Understanding the effects of salt on plants
It has been known for some time that plants protect themselves from soils with high levels of salinity by rerouting their roots to avoid local high salt concentrations. In a recent review and video abstract published in the journal Trends in Plant Science, UvA researchers Christa Testerink and Magdalena Julkowska summarise the current body of knowledge on the effects of salt stress on plants on various time scales and in various organs.
Plants are flexible organisms. They have the potential to adjust their shape depending on the conditions to which they are exposed. This has helped plants to colonise almost every corner of the globe. But just like humans, plants and crops cannot survive on salt water. Rising sea levels and irrigation cause an increase in the salinisation of soils, making high salinity one of the major abiotic factors threatening food security across the globe. Exposure to salt stress activates many signaling pathways, which in tolerant plants leads to acclimation.

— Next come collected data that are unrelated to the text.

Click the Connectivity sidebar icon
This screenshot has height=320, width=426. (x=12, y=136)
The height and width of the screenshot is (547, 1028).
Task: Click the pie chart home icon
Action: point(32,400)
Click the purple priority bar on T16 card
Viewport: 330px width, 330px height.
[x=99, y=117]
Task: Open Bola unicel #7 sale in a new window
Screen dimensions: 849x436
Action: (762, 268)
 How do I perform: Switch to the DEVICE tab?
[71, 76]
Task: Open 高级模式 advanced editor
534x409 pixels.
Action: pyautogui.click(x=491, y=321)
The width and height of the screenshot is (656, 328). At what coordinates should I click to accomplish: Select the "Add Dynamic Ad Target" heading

The immediate effects of salt stress
In their review, the authors integrate the state of knowledge on those early signaling responses, taking place seconds to minutes, with the growth of different organs occurring hours to days. According to the authors, plants exposed to salt stress cease to grow immediately. At this stage, salt enters the cells through non-specific ion channels in the membrane, which then triggers a series of events within the cells that lead to production of stress hormones and a reduction in cell division and cell growth. Although growth slightly recovers at a later stage as salt ions are pumped into vacuoles and storage tissues, it hardly every reaches control levels.

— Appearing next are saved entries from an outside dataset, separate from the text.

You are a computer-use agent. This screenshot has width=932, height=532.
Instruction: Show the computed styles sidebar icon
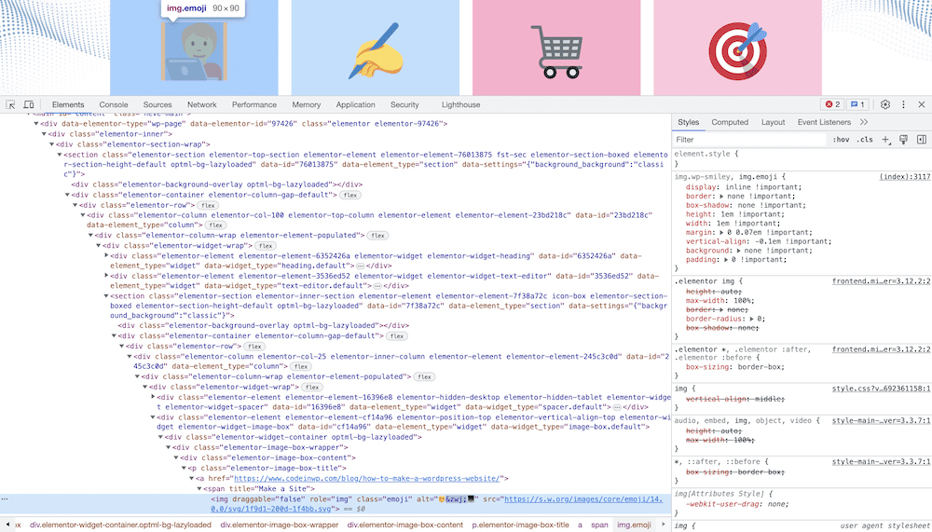(921, 140)
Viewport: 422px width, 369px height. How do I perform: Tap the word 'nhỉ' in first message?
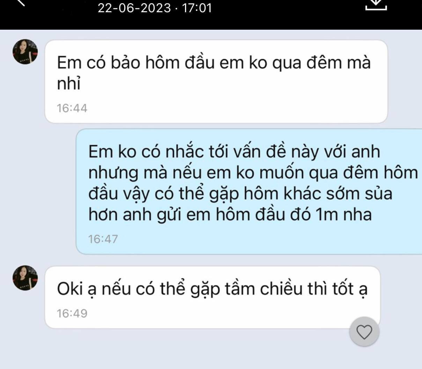[69, 84]
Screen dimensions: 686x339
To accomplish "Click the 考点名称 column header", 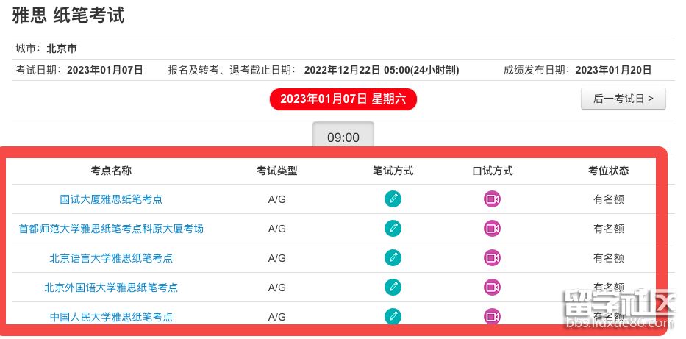I will pos(111,171).
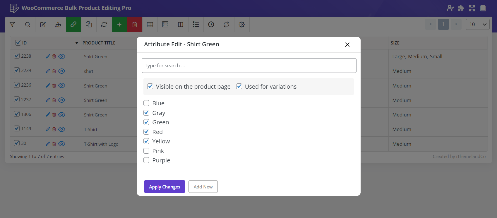Click the Apply Changes button
The image size is (497, 218).
[164, 187]
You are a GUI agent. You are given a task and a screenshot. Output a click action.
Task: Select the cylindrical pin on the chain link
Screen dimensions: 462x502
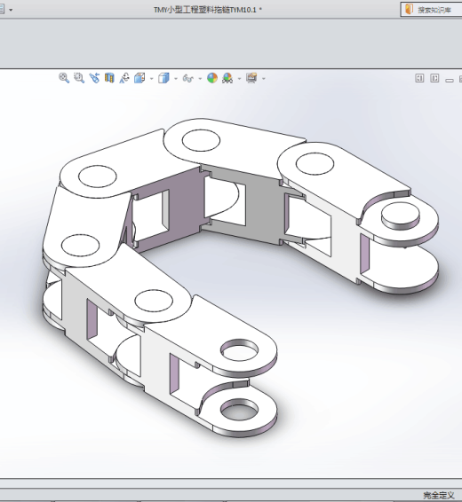click(400, 216)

An interesting phenomenon, the authors point out, is that the growth of individual plant organs is affected to different degrees by salt stress. When salt stress plants are compared to normal grown plants, they show a different architecture. A number of recent studies on this subject suggest that relative changes in growth morphology are indeed important contributors to salt tolerance. As such, the authors believe these changes provide new leads for breeding salt tolerant crops. Testerink: We want to understand how changes in root architecture can reduce salt absorption, so we can improve salt stress tolerance and, in the end, crop yield.'
Breeding new crops
Testerink, a plant physiologist at the UvA’s Swammerdam Institute for Life Sciences (SILS), was recently awarded a prestigious NWO grant from the Netherlands Organisation for Scientific Research. With this grant, Testerink and her team will continue their research into the effects of salt stress on root formation and search for possible ways to breed crops that are better able to resist higher levels of soil salinisation.
Magdalena M. Julkowska, Christa Testerink. Tuning plant signaling and growth to survive salt. Trends in Plant Science (Volume 20, Issue 9, p586–594, September 2015).